Thursday, August 27, 2009

Three Years Sober soon!

I will have three years on September 3rd! Hurray! My roommate was like "I thought it was odd you go to so many meetings having soo much time, like I thought you'd go to less meetings as you have more time!" Silly little normie, they don't quite understand do they! lol

Got back from my cruise in Baltics... very nice. Lots of fun. Met lots of people, and facebooked them all. Some are already planning a Las Vegas weekend in the near future! I can't explain how much fun I had, once again. It seems like I have had more fun sober on cruise ships than I ever did in the past being drunk on cruises. If they go to Vegas, I will probably go as well if the flights are cheap.

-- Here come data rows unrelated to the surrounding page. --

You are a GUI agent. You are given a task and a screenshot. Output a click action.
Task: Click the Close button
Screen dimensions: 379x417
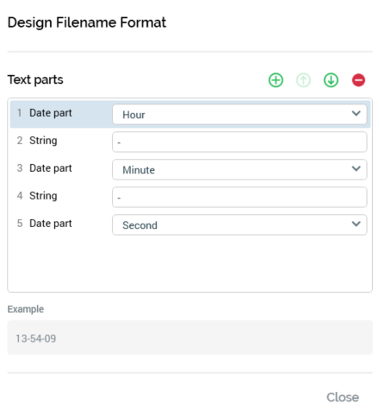pos(343,397)
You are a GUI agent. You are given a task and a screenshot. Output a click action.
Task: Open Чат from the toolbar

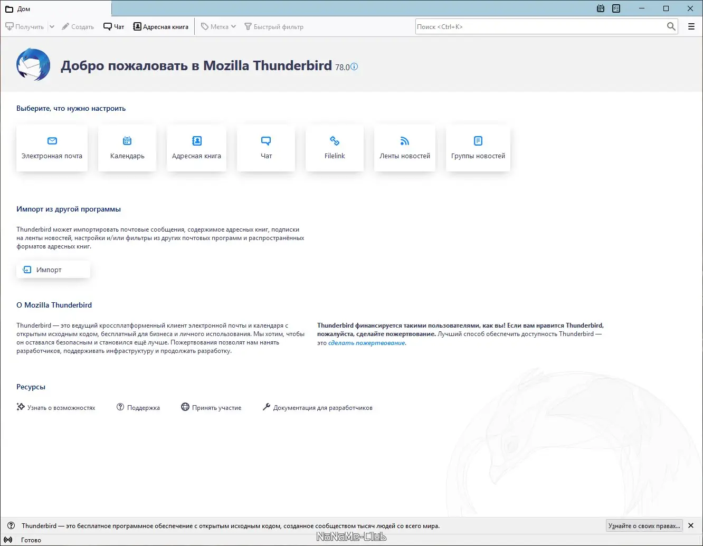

Back to reality now. I have lots of secondary applications to fill out for med school. It's hard to stay motivated because I caught ANOTHER cold. Anywhooo... good to be alive!

Jonathan

Monday, August 10, 2009

2 Years and 11 months sober...

I can't tell you how grateful I am that some of you blog and continue to blog. Looking back at my 6 posts over the last 5 months, it is appearent that I am not good at blogging. But it does help me occassionally to type this stuff out which goes on between my head.

I leave for Europ in a few days, and will be gone for about 2 weeks. I am nervous about that, sorta, and the fact that I have to leave my kitty cats. I also feel slightly stressed about what comes next in the application process, which is filling out all the secondary applications and writing a bunch of essays. I think my plan is to take all the essay questions and write out my responses while on the cruise and airplane. What better time is there, ya know? I know, I know, I should enjoy the cruise and relax... well, I find it relaxing to get things done and out of the way, and as Medical School is important to me, I will find it very relaxing to get these applications done before the next semester starts in September.

I will miss my friends as well, and hope that they don't miss me too much. Not that I am really all that important. :) My life is really great today. I hope to only make more meaningful relationships in the future, and to discover a deeper love for life and others as I trudge the happy road to the best years of my life.

Jonathan

Thursday, August 6, 2009

Pivot

Just took the MCAT. I do not want to dwell on it, and such is the reason for my post today. This is the last I plan on mentioning it until I get my scores (1 month!). I feel that I did well on it, but naturally I am in my mind obsessing over questions, second guessing, and even confirming wrong answer choices that I made! This is classic pre-med behavior... and classic alcoholic behavior too! So... I hid all my study material, and am eliminating all possible reminders of the test. Hopefully not too many folks will ask how I did or what not, cause it makes me think about it!

When doubts creep in I shall remember:

To pivot away from the bar and towards the here and now. Turn over all the doubts and fears and live in the present. I felt really good and confident while I took the exam. I will get a good score!

End of story. Check back in a month and we shall see how I did!